Pietro Precossi è un ragazzino straordinariamente tollerante: picchiato costantemente da un padre( il fabbro ferraio) sempre ubriaco, si ostina a far apparire nella miglior luce possibile la figura paterna, negando i maltrattamenti.
Enrico dice:" Dire che lo stimo è dire poco". Anch'io ho provato un sentimento di sincero affetto per il piccolo Precossino.
Il suo era davvero eroismo quotidiano. Ma sono stata lieta quando ho letto che il ragazzino, nel mese di febbraio, aveva vinto la seconda medaglia per la sua diligenza e per la sua persona. Soprattutto per il fatto che il padre poi ha cominciato a trattarlo diversamente. Era lo scolaro più timido della classe.
Stardi invece, è la tenacia fatta persona. Inizialmente presentato in classe dal padre come "scolaro molto duro di comprendonio", grazie al suo assiduo impegno e alla sua passione per i libri che custodiva in casa con molta premura, riesce a ottenere la seconda medaglia nel mese di dicembre e la valutazione di sessantasette settantesimi agli esami di fine anno.
Ho apprezzato molto i genitori di Enrico, che nelle loro lettere al figlio trasmettevano valori morali significativi e molto apprezzati in quell'epoca, tra i quali anche la sensibilità per gli altri e l'Amore di Dio per gli uomini.
Tra i racconti mensili del maestro, invece, affermo che quello che mi ha scossa molto profondamente è stato "Sangue Romagnolo". Ferruccio, un tredicenne molto vivace che frequentava cattive compagnie, era ritornato a casa molto tardi una notte. Sua nonna era molto addolorata per questo, dato il fatto che i genitori e la sorella del ragazzino erano partiti per Forlì.
Verso mezzanotte, entrambi avevano udito dei passi: erano dei ladri, giunti nella loro casa per rubare i denari al padre di famiglia.

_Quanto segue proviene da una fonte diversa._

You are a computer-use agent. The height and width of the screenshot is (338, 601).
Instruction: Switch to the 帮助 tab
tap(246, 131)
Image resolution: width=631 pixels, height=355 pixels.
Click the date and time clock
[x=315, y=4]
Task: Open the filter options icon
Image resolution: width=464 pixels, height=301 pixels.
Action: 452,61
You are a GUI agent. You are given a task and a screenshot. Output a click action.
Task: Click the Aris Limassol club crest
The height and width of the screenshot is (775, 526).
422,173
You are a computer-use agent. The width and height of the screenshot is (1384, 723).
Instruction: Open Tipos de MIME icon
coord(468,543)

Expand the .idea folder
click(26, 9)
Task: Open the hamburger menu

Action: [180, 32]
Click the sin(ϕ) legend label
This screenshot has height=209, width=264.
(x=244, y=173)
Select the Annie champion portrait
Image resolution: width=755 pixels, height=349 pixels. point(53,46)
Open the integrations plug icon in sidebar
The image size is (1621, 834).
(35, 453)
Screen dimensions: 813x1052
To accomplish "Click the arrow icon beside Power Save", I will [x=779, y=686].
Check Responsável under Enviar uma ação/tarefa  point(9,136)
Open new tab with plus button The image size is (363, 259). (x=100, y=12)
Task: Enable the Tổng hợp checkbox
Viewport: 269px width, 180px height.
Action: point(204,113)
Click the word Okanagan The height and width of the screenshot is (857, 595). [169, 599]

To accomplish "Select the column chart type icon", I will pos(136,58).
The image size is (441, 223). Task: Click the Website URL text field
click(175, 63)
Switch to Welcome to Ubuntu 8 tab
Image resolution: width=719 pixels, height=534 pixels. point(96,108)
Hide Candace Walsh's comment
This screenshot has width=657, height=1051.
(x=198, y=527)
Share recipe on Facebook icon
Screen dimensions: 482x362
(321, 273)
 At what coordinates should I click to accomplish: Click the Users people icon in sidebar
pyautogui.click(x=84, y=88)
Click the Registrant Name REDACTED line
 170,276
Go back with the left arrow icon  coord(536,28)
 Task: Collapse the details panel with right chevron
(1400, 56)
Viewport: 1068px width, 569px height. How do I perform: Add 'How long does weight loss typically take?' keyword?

In seguito la nonna aveva riconosciuto uno dei ladri, che, irandosi, stava per scagliare il coltello su di lei. Ma Ferruccio aveva fatto in tempo a proteggerla con il suo corpo. E dopo la fuga dei ladri-criminali, Ferruccio aveva esalato l'anima.
Davvero una storia straziante. "Il piccolo eroe, salvatore della madre di sua madre, aveva reso la bella e ardita anima a Dio".